Tasks
(A) Answer these questions about the blog post:
(i) Which show does she still love?
(ii) What did her doctor say she is at her 1 year check up?
(iii) What is she playing when she still bangs toys?
(B) Retype part of the blog post, beginning at the words "(these photos are" and stopping after the words "Leighton loves Dogs.".

(these photos are a collaboration between my little bro and me.
I can't claim them for myself, but I got her to make the smiles).
She giggles so much lately. It's the best to see her happy smile.
She still loves her some Blue's Clue's.
Blue, and Steve are always getting kisses. Lucky's!!! I think she likes it because Steve and Joe talk to her. Oh and there's a dog, and Leighton loves Dogs.
She had her 1 year check up, and her doctor is so pleased....well except the fact she is "over weight" Umm isn't she a baby, and one going into surgery? So why am I supposed to be worrying about that right now? I want her plump for surgery, it's kind of my goal here! Especially since you just had informed me they will probably want her in your office for weight check post op!
She had her first speech therapy appointment, and she actually babbled for her. It was like she knew she was supposed to show her what she could do. When they come she always bangs her toys together and looks and them like "see me bang toys, good eh?" she doesn't bang toys much anymore, unless she is playing her xylophone. It's like she wants them to know she's doing what they want her to do, and they're free to be on there way now.
I don't know how "pleased" her therapist are. They say she's a rockstar, but when they leave I always have extreme mommy guilt. Like I'm failing to do what she needs. I just hate to think about therapy all the time, and now I feel like I always have to be like OHHHH, TAH TAH because mama dada bahbah aren't enough and every time she wants something we need to be signing "you want" and am I saying it "authoritive" enough? Then there's physical therapy, and she's doing all her exercises pretty great just waiting on her to decide to do them on her own, oh and maybe I'm not pushing her enough? Then am I putting her spoon in her mouth the correct way or am I encouraging her tongue to thrust? I thought it was awesome she was clapping, and could drink from a straw right on time, she also points and imitates some things (clapping and fake laughing) but it feels like it isn't ever enough. There's always a new goal, and to be honest therapy kind of sucks because it makes you feel like your a failure as a mother. It's really like 3 hours of why you suck as her parent. Am I the only one who comes away from it feeling like this sometimes?
We'll keep trudging through though because it's important. I really am thankful for therapy too, and I promise to change my attitude. It's not that big of a deal really. Just a little venting on the week.

Dataset content
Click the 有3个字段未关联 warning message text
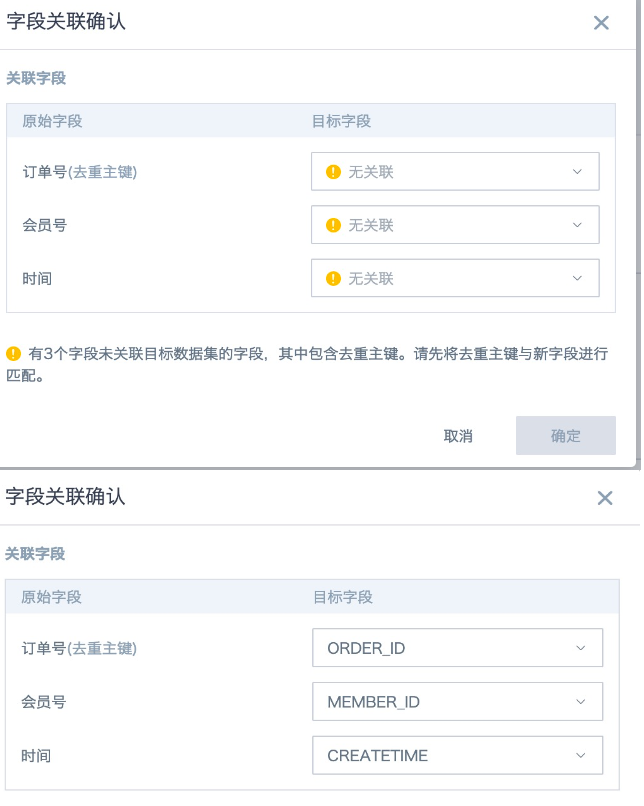644x806 pixels. pyautogui.click(x=307, y=364)

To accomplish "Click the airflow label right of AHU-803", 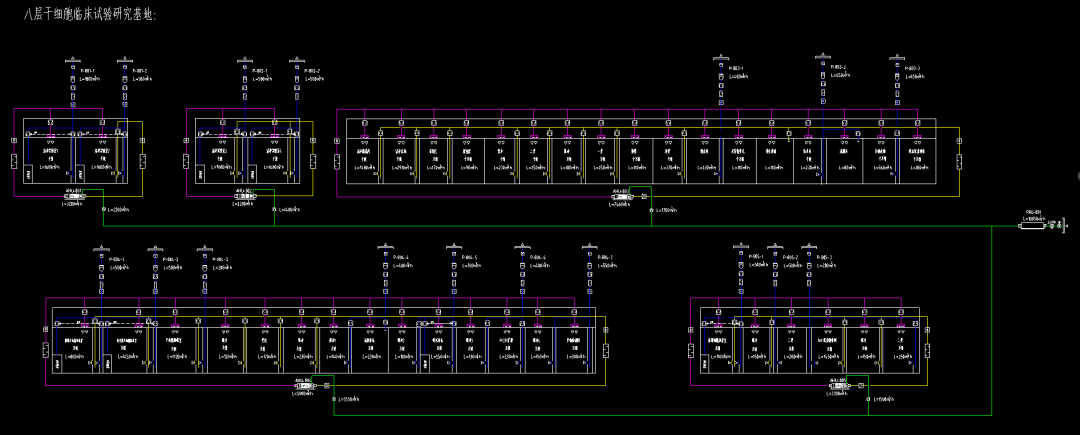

Expected responses
(A)
(i) Blue's Clue's
(ii) "Over weight"
(iii) Her xylophone

(B)
(these photos are a collaboration between my little bro and me.
I can't claim them for myself, but I got her to make the smiles).
She giggles so much lately. It's the best to see her happy smile.
She still loves her some Blue's Clue's.
Blue, and Steve are always getting kisses. Lucky's!!! I think she likes it because Steve and Joe talk to her. Oh and there's a dog, and Leighton loves Dogs.